Async implementations derive from the class fsspec.async.AsyncFileSystem
.
The class attribute async_impl
can be used to test whether an
implementation is async of not.
AsyncFileSystem
contains async def
coroutine versions of the methods of
AbstractFileSystem
. By convention, these methods are prefixed with “_”
to indicate that they are not to called directly in normal code, only
when you know what you are doing. In most cases, the code is identical or
slightly modified by replacing sync calls with await
calls to async
functions.
The only async implementation built into fsspec
is HTTPFileSystem
.
Synchronous API¶
The methods of AbstractFileSystem
are available and can be called from
normal code. They call and wait on the corresponding async function. The
work is carried out in a separate threads, so if there are many fsspec
operations in flight at once, launched from many threads, they will still
all be processed on the same IO-dedicated thread.

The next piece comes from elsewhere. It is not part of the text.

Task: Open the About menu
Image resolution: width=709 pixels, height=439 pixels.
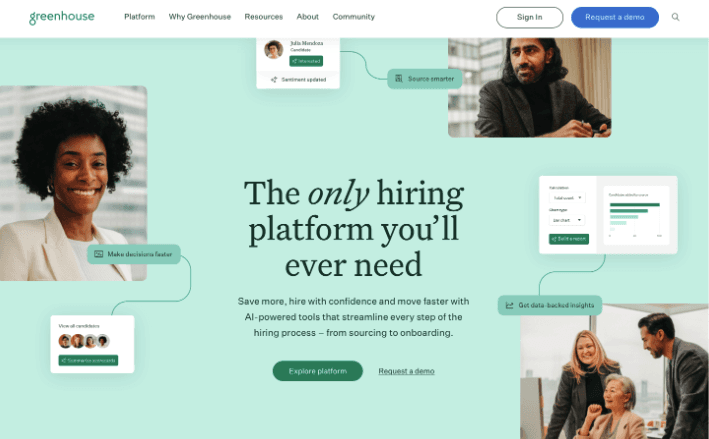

Most users should not be aware that their code is running async.
Note that the sync functions are wrapped using sync_wrapper
, which
copies the docstrings from AbstractFileSystem
, unless they are
explicitly given in the implementation.
Example:
fs = fsspec.filesystem("http")
out = fs.cat([url1, url2, url3]) # fetches data concurrently
Coroutine batching¶
The various methods which create many coroutines to be passed to the event loop for processing may be batched: submitting a certain number in one go and waiting for them to complete before launching more. This is important to work around local open-file limits (which can be <~100) and not to swamp the heap.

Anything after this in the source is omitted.